Wearable sensors are transforming healthcare practice in ways that could not be imagined even a few decades ago. They make it possible to monitor patients more closely and around the clock. Alerts can be generated if readings stray outside a target range. Data can be shared securely and wirelessly with caregivers and healthcare professionals. And the aggregated data sets provide fertile fields for researchers looking for new insights into diseases and chronic conditions. Our regulatory agencies often run more slowly than these technological advances. This is not necessarily a bad thing, in my personal opinion, as there can be good reason to proceed cautiously.

Eventually, the regulations do catch up with the advances. One case in particular had patients and healthcare professionals scratching their head. In January 2017, the Centers for Medicare and Medicare Services (CMS) approved Medicare coverage for continuous glucose monitors (CGMs). At that time, however, the agency did not approve the use of smartphone apps with these devices. As a result, this convenient method of sharing data with caregivers and doctors was not covered. This led to stakeholders voicing their concerns with CMS. This summer, CMS issued a announcement that included this statement:

After a thorough review of the law and our regulations, CMS is announcing that Medicare’s published coverage policy for CGMs will be modified to support the use of CGMs in conjunction with a smartphone, including the important data sharing function they provide for patients and their families.

The announcement also states that a revised policy article will be published “in the near future” at which point the coverage change will become effective.

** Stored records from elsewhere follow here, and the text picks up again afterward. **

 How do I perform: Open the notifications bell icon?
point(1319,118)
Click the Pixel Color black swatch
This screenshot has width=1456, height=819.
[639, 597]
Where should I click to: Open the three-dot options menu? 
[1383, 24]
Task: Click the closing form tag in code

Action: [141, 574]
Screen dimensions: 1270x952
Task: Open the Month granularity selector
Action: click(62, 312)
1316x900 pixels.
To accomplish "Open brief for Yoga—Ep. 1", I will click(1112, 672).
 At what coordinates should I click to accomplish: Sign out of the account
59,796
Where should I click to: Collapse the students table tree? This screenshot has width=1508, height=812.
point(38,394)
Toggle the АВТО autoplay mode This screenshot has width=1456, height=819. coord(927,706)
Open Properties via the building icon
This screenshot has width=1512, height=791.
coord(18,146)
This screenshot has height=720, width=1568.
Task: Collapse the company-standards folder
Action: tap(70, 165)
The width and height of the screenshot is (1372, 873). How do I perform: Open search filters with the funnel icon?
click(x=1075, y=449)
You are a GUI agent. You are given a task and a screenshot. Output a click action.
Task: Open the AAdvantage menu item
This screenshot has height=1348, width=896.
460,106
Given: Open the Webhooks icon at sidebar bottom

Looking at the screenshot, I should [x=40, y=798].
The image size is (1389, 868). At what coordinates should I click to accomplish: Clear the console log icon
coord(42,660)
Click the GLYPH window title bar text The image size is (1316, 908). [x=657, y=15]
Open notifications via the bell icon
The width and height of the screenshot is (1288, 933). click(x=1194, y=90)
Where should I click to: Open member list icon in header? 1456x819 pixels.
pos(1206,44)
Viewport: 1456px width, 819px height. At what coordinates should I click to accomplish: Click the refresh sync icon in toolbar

We need effective and careful regulation of medical devices and procedures that could harm or kill patients, yet we also need a system that is responsive to the rapidly changing technology landscape in order to gain the full benefit of these advances. The trick is to balance the risk and reward. This is one more reason that manufacturers must make sure that there is adequate and reliable research results that make it clear what those risks and rewards are.